Gwern(or anyone else) do you have any resources on this?

nl · on March 7, 2024

> 20GB json file… takes 6 hours just to load

Err you definitely should be doing something about that.

20GB on T4s (how many?) isn’t really comparable to terabytes on thousands of A100s.

shrubble · on March 7, 2024

Have you checked if there is a faster way to parse your JSON? 3Gbytes/hour to load a file seems slow on today's CPUs...

flybarrel · on March 7, 2024

What would be an ideal (or more appropriate) speed?

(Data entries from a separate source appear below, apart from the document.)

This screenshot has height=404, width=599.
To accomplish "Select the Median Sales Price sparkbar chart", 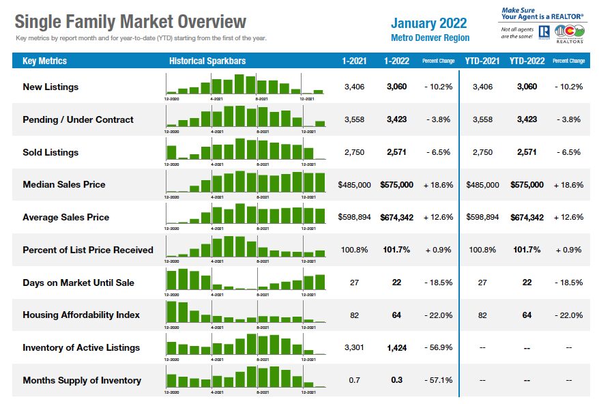I will tap(245, 185).
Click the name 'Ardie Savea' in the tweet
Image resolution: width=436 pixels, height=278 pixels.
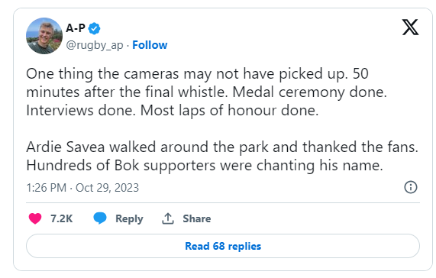tap(66, 147)
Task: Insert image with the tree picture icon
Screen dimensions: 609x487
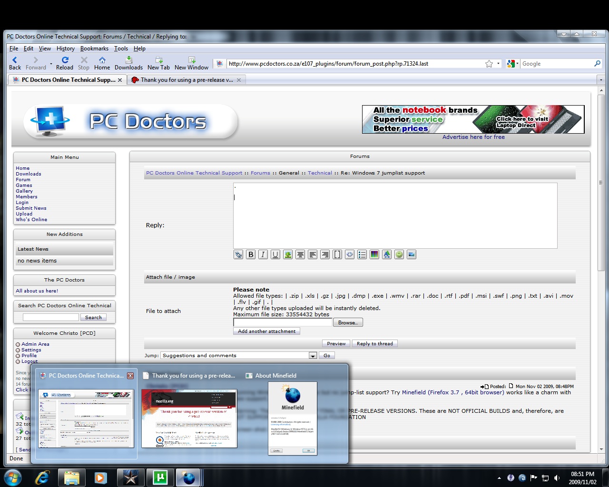Action: click(288, 254)
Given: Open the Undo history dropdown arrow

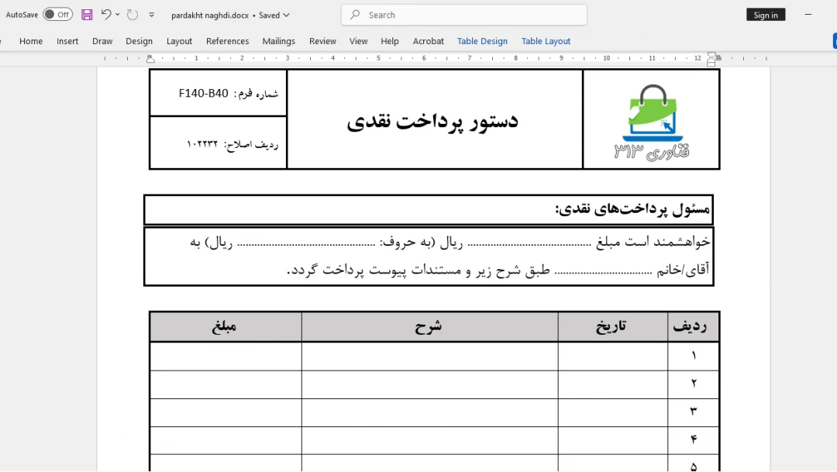Looking at the screenshot, I should coord(118,15).
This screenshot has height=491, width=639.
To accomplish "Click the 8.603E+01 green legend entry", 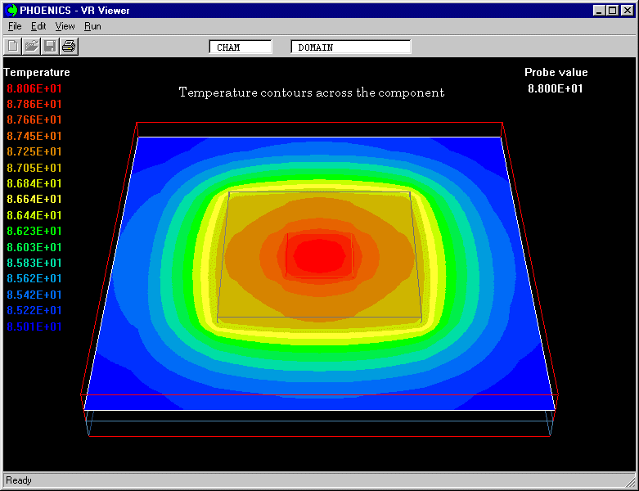I will pos(34,247).
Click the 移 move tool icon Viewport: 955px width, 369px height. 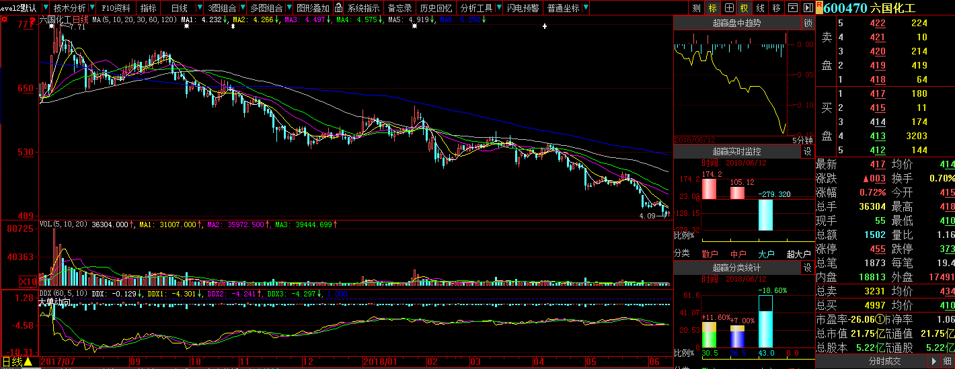(x=776, y=8)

shrubble · on March 7, 2024

Well it would depend on the specifics of the JSON file but eyeballing the stats at https://github.com/miloyip/nativejson-benchmark/tree/master seems to indicate that even on a 2015 MacBook the parsing proceeds using e.g. Configuru parser at several megabytes per second.

kji · on March 8, 2024

simdjson can parse JSON files at ~2.5-3GB/s: https://github.com/simdjson/simdjson

teaearlgraycold · on March 7, 2024

Ha! We’re also committing great sins of computation against T4s at our company. Hopefully, as I learn, things get less janky.

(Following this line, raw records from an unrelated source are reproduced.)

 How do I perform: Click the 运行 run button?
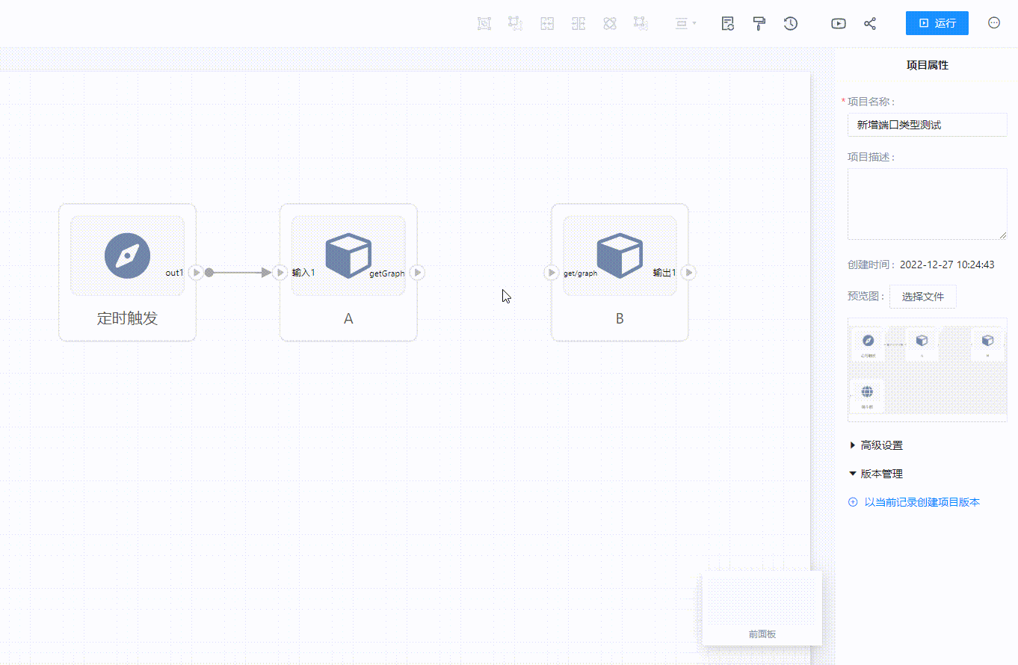[937, 23]
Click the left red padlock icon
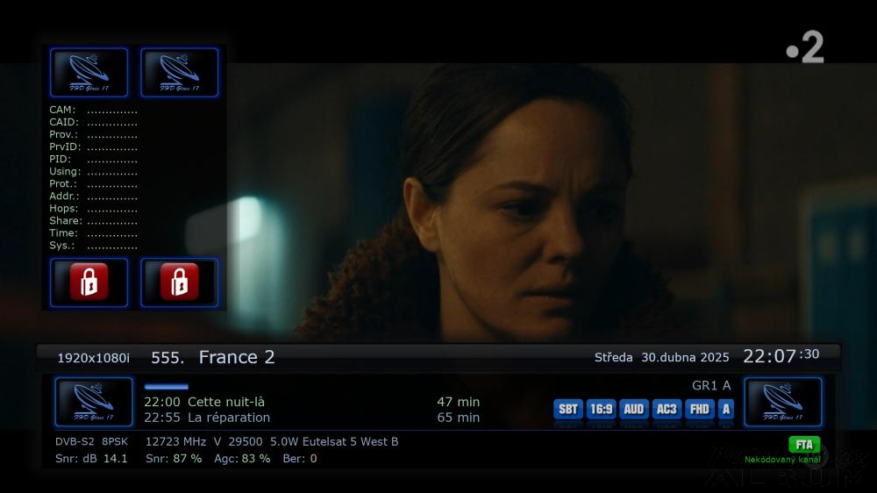 click(x=89, y=282)
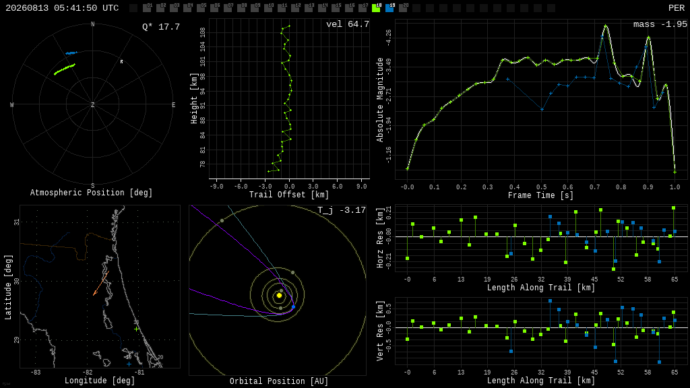Click the yellow Sun marker in orbit plot

[x=279, y=296]
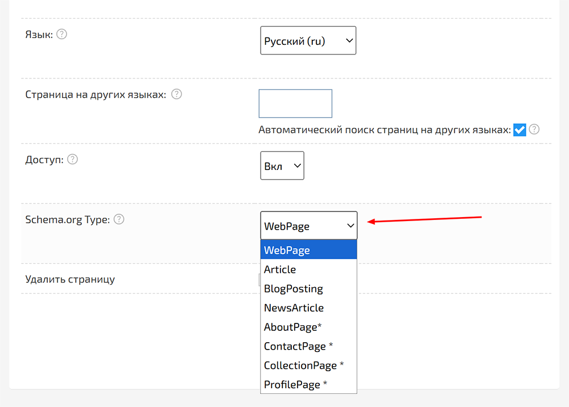Open the Доступ dropdown showing Вкл

(282, 165)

joe_the_user · on March 6, 2024

I took the phrase to mean "outside any large company". It seems like a fairly obvious metaphor; if you have a starup working on a large scale infrastructure project, you have to set your own logistics just a camp in the literal wildness.

lambersley · on March 7, 2024

Agreed. It reads like Seven of Nine realizing she's separated from the Collective and needs to rely lowly human capabilities. The insights into vendors was informative.

flybarrel · on March 7, 2024

Newbie question - What happens after when an LLM training job experience a hardware failure? I don't suppose you lose all the training progress do you? Then the pain is mostly in the diagnostic of the problem and getting the cluster running again, but no need to worry about data loss right?